Although Dignitas beat Gravity on Week 9 and has one of the best flanking players in Gamsu, it seemed like Gravity was trying out strategies. Keane’s mid Rumble into the ranged Ahri caused him to fall behind by over 30 creeps, and Move’s Vi was consistently unimpressive throughout the weekend, save for his Smite steals. Normally, Gravity should be able to overrun Dignitas with raw talent. I would consider Dig a somewhat dangerous matchup for Gravity but I don’t think there is much of a chance for an upset because although Dignitas has the kind of players needed to counter Gravity, they seemingly lack the raw mechanical firepower needed to outgun them.
The remaining NA LCS play-off teams will probably have a very hard time against Gravity. Like Gravity, Team Impulse heavily relies on a brawling strategy, but they’re poor warding means that Gravity will hold all the cards – especially if Adrian doesn’t return to the team. I covered Team Liquid earlier in this article – both teams have similar talent levels and I’m not sure if Liquid has the discipline or rotational ability to avoid picking fights with GV. Finally, TSM is a one-threat team in the mid lane, and GV has excelled at shutting down mid laners this season. Overall, I think that with only one weak matchup (which is also dependent on the other team stepping up one weak aspect of their own gameplay) Gravity should be favorites to win the NA LCS barring major improvements from other teams or significant underperformance from themselves.
Gravity is a team with definite strengths and weaknesses, but I feel like some of their characteristics have been mischaracterized or misunderstood by the community.
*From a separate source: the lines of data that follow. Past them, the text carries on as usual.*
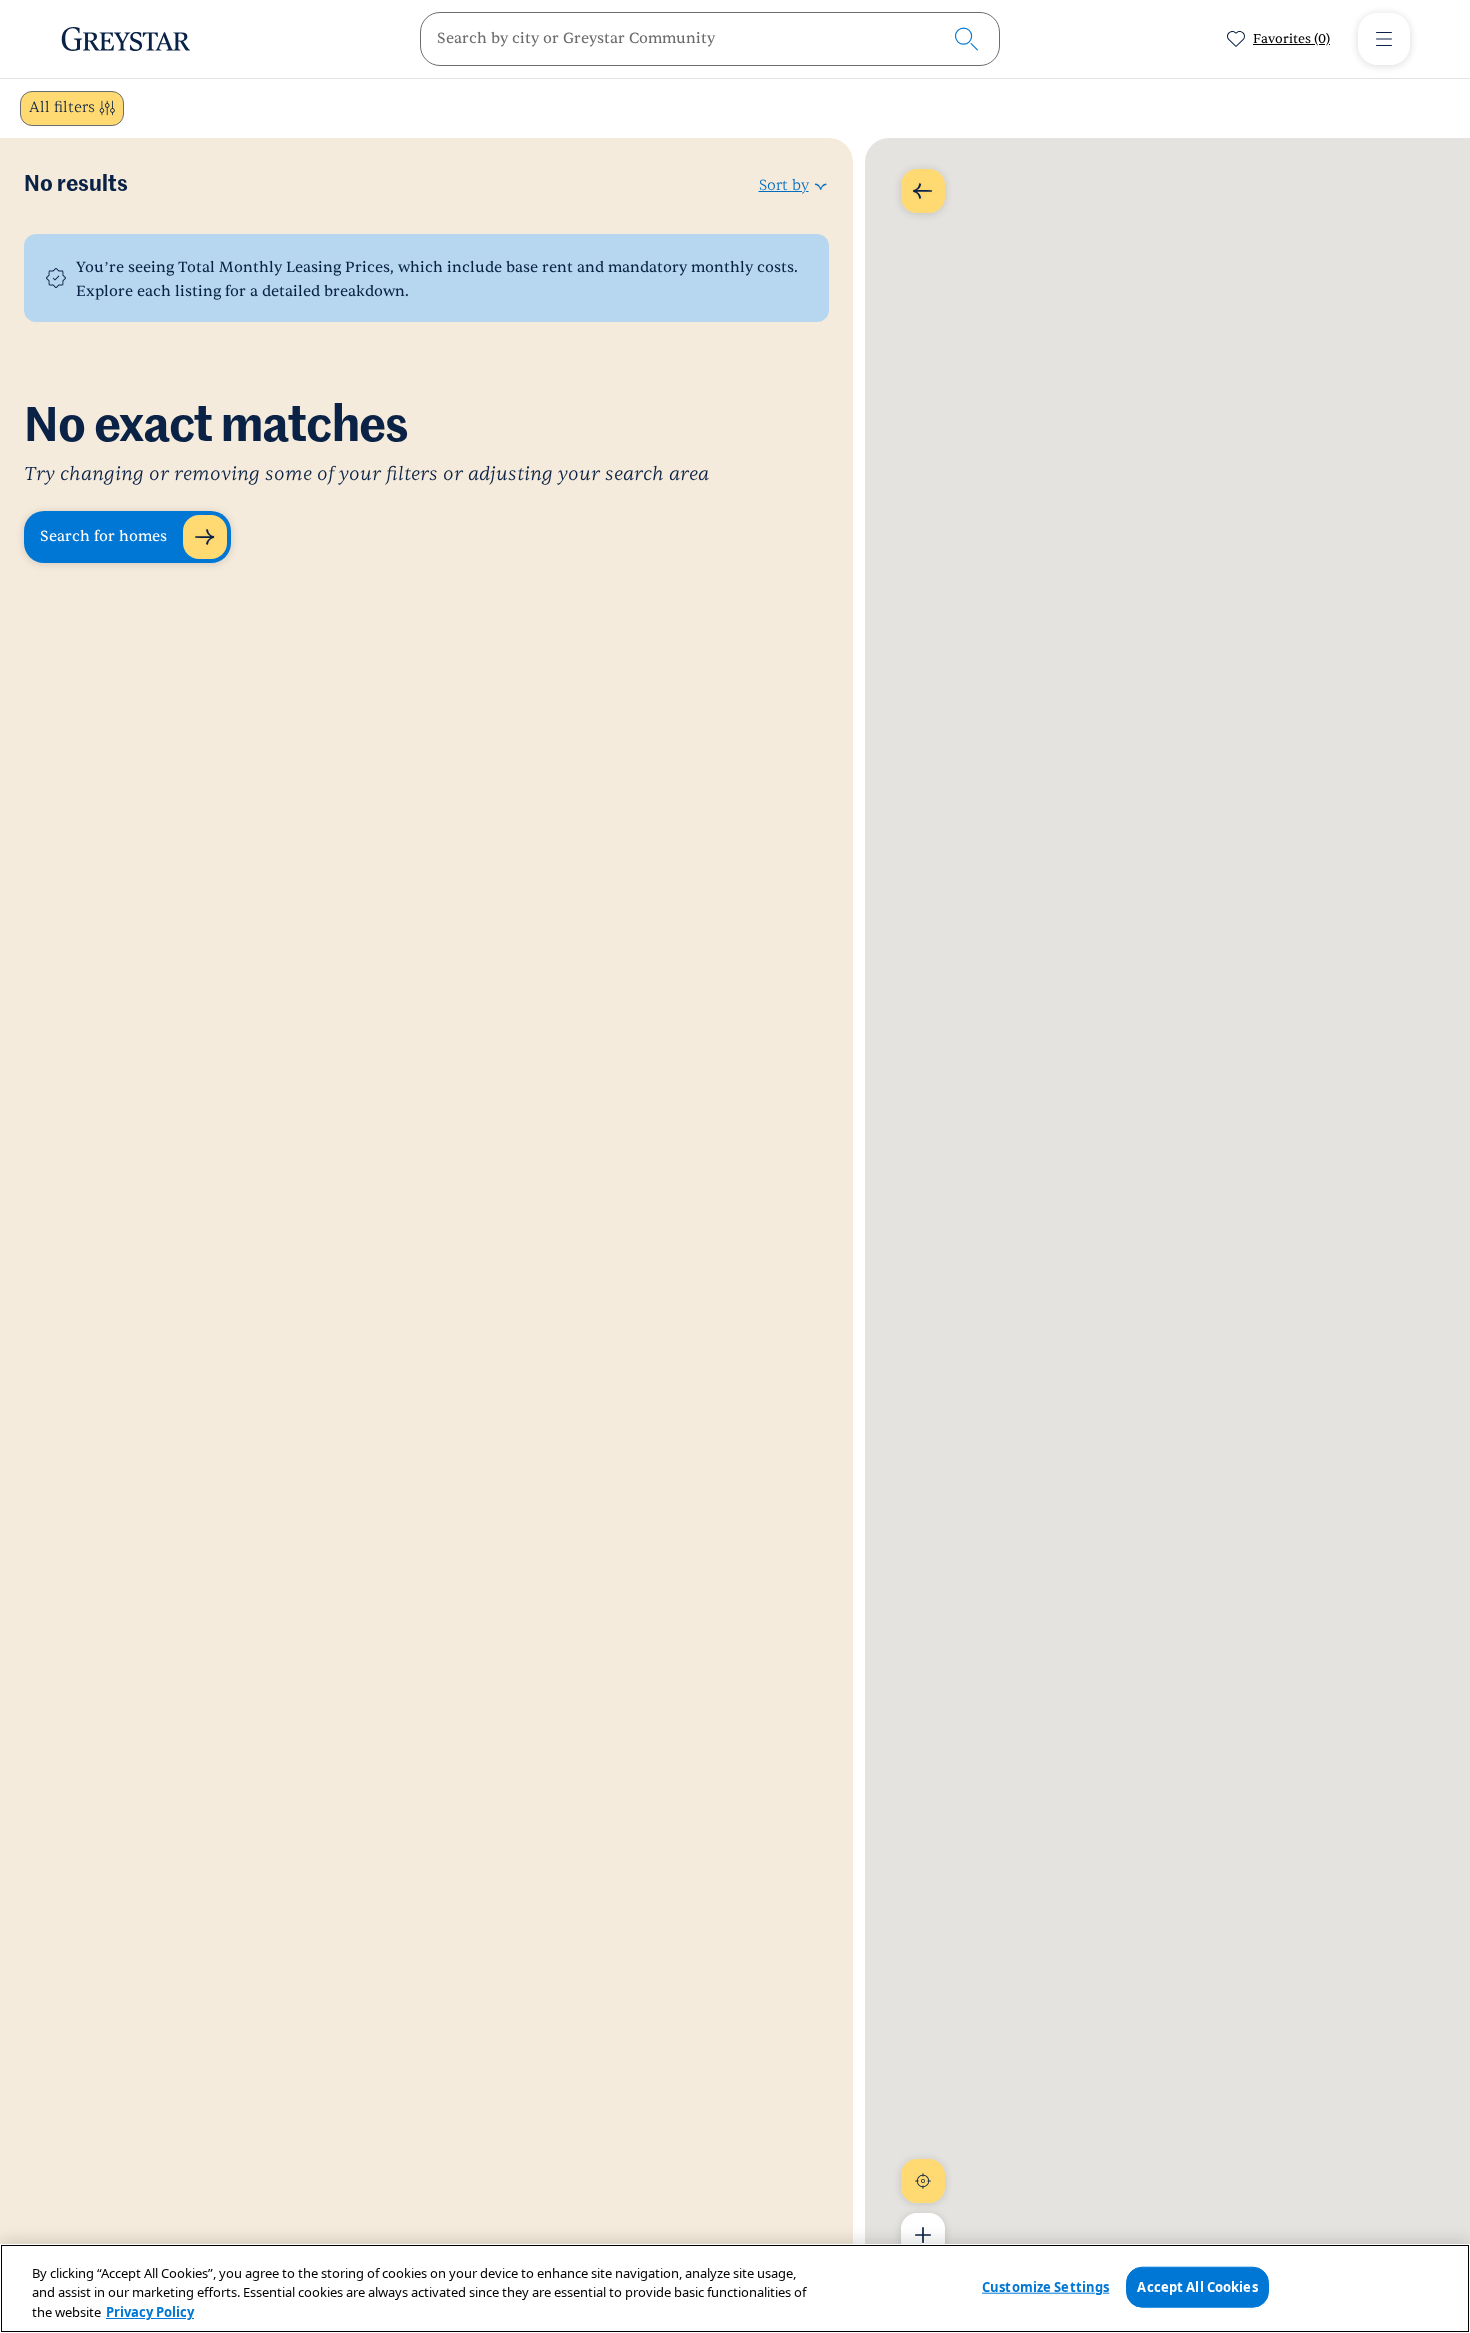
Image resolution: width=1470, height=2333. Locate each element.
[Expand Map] (923, 191)
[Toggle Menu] (1384, 39)
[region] (735, 2288)
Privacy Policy (150, 2312)
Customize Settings (1045, 2286)
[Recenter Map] (923, 2181)
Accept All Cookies (1197, 2286)
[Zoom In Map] (923, 2235)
I agree with several of the points made on Summoning Insight. I do think that some of Gravity’s perceived strength comes from their play in a weaker region. I also think that Gravity will face serious obstacles internationally. However, I think that the team is much more individually talented than most fans give them credit for, and that they should be favorites to win the NA LCS. I disagree with the characterization of Gravity as either a macro team or a cheese team, I think that they are better described as a teamfight-centric anti-meta team. Hopefully this article has shed a helpful light on GV and their strengths and weaknesses.